I have heard that Kuwahara was the maker of Nishiki bikes and they were sold in Canada under the Kuwahara brand (I seem to remember that my 86 Team Issue Nishiki had a "hand made by Kuwahara" on the chainstay) - it seems similar to this 1983 SunTour-equipped Nishiki - I think the Shimano 600 EX is from the same time period. 
https://img469.imageshack.us/img469/4487/comp4ae.jpg
You can look for date codes on the components to confirm it.
https://www.vintage-trek.com/component_dates.htm

EDIT: I'm wrong about Nishiki - they were made by Kawamura

Kuwahara is a big name in BMX and Team Canada road their road bikes in the '88 Olympics.
https://www.dreamgate.ne.jp/kuwahara/history/history.html
Typically, a bike with 600EX was a second-from-the-top model (Dura-Ace)... the Ultegra of its day.


----------



## Ichijin (Aug 11, 2007)

How come there isn't any branding on the frame?

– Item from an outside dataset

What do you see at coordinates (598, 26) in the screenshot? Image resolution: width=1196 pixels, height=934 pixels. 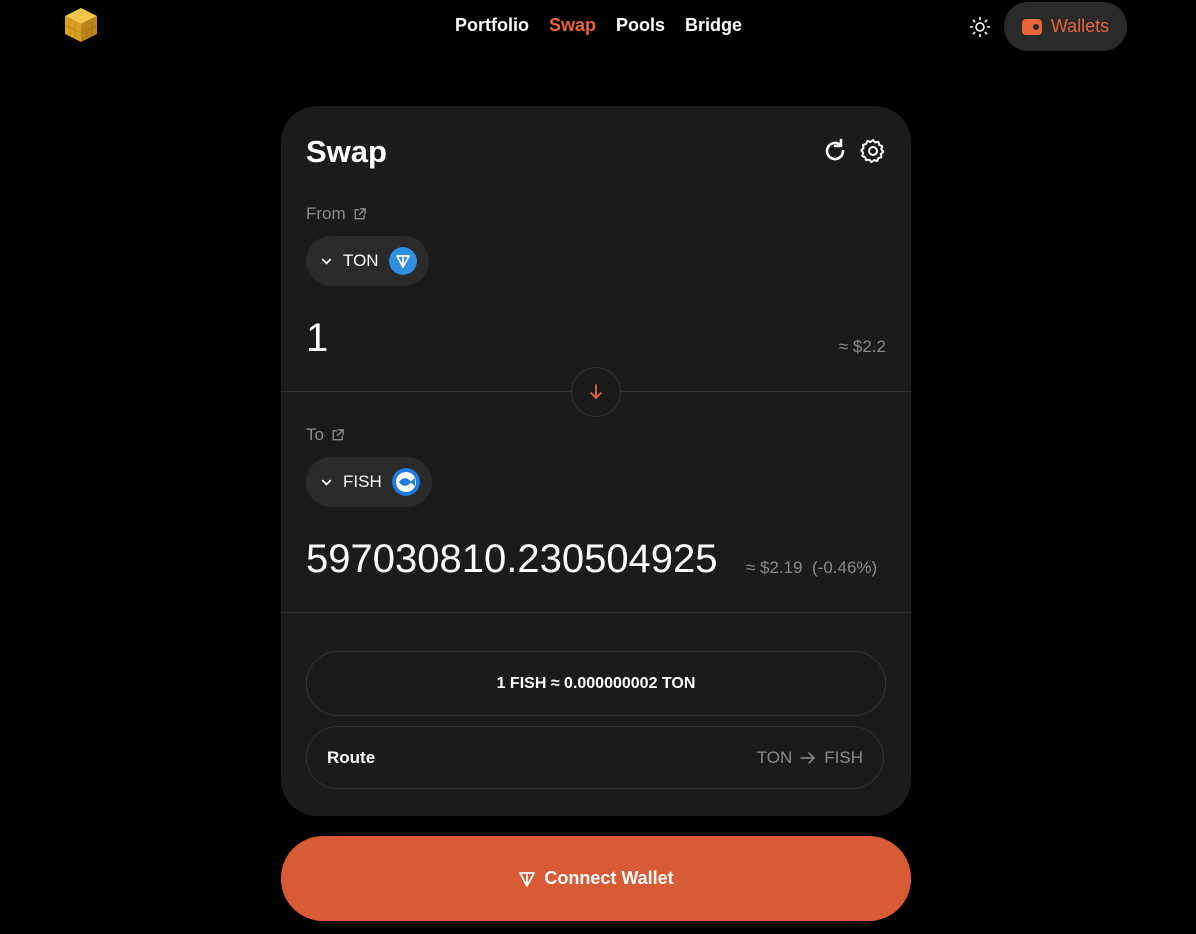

The bike is a little too large so I am probably going to sell the full bike. Could anyone give me a rough estimate on the value?

Thanks


----------



## ckilner (Oct 4, 2004)

Ichijin said:


> How come there isn't any branding on the frame?
> 
> The bike is a little too large so I am probably going to sell the full bike. Could anyone give me a rough estimate on the value?
> 
> Thanks


The huge 600EX sticker might be covering the branding info or the tubing info - or it was a foil decal that fell off the head tube - they made bikes for other brands, so final labeling might have been done with cheap decals.

The 600EX seat tube sticker also looks too big for ordinary labeling - it may have been a floor or display model for a Shimano dealer.

If it has a tubing label (Ishiwata, Tange, Columbus, Reynolds, etc.) that could help determine the price - it might be worth checking under that huge sticker...

As a lugged steel bike with horizontal dropouts, it is worth at least $150-200 to those building fixed gear bikes... more ($250-300) if it has a quality tubeset (Columbus SL, Reynolds 531, Tange No. 1, Ishiwata 022, etc.) - As a vintage bike, if you can dig up history on the make or the 600EX group, you might get more...


----------



## Ichijin (Aug 11, 2007)

This is a blown up picture of the Shimano 600EX Label. There seems to be another label underneath shown in the small tear.

Any guesses to what it is? I really don't want to remove an original label if possible.

Thx


----------



## Ichijin (Aug 11, 2007)

here is what I found out



















This is a 1984 Kuwahara Club Sport bike distributed by Fred Deeley Cycles in BC, Canada.

Tubing sticker is not present on the bike, but it is most likely Ishiwata cromo. Is there any database or website where I could confirm this?

Thanks


----------